ФРАГМЕНТ ТЕКСТА:

┌────────

Вся улица бывала уставлена продающимися телегами, тарантасами, кибитками. Торговали на ней, кроме простых телег, и экипажами средней руки, и шорным товаром, и всем, что нужно ездившим по дорогам. Для проезда оставлена была только середина улицы. Улица эта была очень широкая. На ней с раннего утра толпился народ, и она представляла большую ярмарку. Движение народа, обозов, троек с звенящими бубенцами — все это ее очень оживляло, и она резко отличалась от всех московских улиц. Трактиры и полпивные были всегда полны народом. Гул стоял над улицей. Одним своим концом она выходила на Сенную площадь близ заставы, а другим упиралась в улицу Хиву,* название которой происходит будто бы оттого, что здесь останавливались приезжавшие из Хивы. Название Рогожская происходит от села Рогожи, что теперь город Богородск, в пятидесяти верстах от Москвы, по Владимирскому тракту. Далее я коснусь этого бесшабашного тракта.
В Макарьевскую ярмарку на Тележной улице была такая толчея, что, я помню, мы с отцом, идя в пять часов утра, еле протискались. Не только с Владимирского и Рязанского трактов стекались сюда обозы, но положительно со всей России, главным образом направляясь к «Макарию», как звали тогда Нижегородскую ярмарку.
Представьте себе, каково было скопление обозов и народа в это время! Не только дворы, но и улица была загромождена обозами, и многие останавливались на Вороньей улице и Хиве.
Народ был здесь ловкий, оборотистый, лихой — жизнь ключом кипела. Отделенная от остальной Москвы рекой Яузой и длинными улицами, местность эта являла собой нечто отдельное, словно это был особый народ со своими нравами, обычаями, со своей неустанной, горячей деятельностью.
Воронья улица шла от площади Андроньева монастыря* и оканчивалась у заставы. На этой улице были калачные пекарни; лавки, где торговали ситцами, шапками, кушаками, мукой, и в этих же мучных лавках продавали валяную обувь и великолепные сальные муромские свечи — тогда еще ламп в заводе не было. Были мясные лавки, где большинство мясников славились как кулачные бойцы.

└────────

ФРАГМЕНТ ДАННЫХ:
┌────────

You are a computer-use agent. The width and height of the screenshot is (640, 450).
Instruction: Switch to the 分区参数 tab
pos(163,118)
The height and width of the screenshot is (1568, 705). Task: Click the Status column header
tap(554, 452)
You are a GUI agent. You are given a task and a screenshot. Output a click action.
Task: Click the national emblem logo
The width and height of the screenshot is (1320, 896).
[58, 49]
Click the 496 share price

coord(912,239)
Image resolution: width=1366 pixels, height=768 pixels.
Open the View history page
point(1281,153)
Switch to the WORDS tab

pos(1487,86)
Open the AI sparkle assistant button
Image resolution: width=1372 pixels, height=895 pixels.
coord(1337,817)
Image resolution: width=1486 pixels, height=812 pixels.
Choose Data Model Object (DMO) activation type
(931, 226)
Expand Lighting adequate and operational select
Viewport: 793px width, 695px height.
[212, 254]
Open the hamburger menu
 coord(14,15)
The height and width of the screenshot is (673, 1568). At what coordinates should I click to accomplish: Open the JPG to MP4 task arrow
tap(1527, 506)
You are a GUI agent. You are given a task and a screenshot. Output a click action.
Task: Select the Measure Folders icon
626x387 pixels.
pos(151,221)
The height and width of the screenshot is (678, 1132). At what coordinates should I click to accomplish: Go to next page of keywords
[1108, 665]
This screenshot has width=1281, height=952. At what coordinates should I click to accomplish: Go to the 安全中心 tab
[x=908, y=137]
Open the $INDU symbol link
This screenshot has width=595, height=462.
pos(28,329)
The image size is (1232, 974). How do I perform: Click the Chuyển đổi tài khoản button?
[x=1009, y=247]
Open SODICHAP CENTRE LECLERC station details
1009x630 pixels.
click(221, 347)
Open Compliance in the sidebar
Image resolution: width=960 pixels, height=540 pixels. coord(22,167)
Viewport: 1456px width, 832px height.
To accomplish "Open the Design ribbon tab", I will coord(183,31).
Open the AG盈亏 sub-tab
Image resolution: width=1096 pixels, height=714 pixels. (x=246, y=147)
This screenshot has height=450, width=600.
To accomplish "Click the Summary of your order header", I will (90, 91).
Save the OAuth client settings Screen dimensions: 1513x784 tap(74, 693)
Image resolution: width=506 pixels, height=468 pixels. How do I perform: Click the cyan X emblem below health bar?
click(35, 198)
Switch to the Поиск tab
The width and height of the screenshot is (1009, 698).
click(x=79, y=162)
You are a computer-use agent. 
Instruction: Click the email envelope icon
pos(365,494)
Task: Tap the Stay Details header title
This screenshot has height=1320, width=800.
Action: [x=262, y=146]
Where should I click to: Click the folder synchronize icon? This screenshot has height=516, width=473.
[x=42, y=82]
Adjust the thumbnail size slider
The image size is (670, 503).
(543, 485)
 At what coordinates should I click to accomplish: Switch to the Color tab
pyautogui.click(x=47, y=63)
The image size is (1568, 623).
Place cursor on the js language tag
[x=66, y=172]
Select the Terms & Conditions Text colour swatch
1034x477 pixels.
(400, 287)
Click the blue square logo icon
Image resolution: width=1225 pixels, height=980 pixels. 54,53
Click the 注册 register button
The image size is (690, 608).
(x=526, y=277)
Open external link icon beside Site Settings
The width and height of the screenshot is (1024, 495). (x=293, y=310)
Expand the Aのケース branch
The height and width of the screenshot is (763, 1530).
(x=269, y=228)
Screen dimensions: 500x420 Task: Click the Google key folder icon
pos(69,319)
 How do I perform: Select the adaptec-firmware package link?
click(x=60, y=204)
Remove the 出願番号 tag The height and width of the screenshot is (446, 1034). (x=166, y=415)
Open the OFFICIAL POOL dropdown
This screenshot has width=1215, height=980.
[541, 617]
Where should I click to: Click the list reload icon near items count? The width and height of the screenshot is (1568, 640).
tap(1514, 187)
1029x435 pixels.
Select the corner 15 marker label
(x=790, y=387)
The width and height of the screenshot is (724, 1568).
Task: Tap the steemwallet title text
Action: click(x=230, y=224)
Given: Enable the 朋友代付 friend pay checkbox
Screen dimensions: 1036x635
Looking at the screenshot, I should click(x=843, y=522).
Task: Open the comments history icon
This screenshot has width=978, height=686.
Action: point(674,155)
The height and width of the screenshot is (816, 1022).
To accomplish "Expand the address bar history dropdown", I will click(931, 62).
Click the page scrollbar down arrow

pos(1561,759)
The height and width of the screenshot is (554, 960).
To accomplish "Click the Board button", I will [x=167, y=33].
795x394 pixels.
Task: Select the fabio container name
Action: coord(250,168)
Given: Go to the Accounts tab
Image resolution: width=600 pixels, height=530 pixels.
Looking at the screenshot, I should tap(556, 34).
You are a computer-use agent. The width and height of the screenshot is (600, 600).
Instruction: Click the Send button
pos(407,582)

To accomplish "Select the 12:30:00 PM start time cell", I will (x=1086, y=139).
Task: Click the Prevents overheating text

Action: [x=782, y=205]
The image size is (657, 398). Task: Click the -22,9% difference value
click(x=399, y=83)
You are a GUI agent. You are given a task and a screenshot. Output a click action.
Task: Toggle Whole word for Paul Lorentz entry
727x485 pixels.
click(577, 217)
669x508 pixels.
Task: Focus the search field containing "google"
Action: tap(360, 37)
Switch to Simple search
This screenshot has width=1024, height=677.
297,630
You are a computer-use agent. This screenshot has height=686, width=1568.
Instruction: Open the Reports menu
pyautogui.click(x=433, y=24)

└────────

Как, согласно фрагменту текста, в то время называли Нижегородскую ярмарку?

Её называли «Макарием».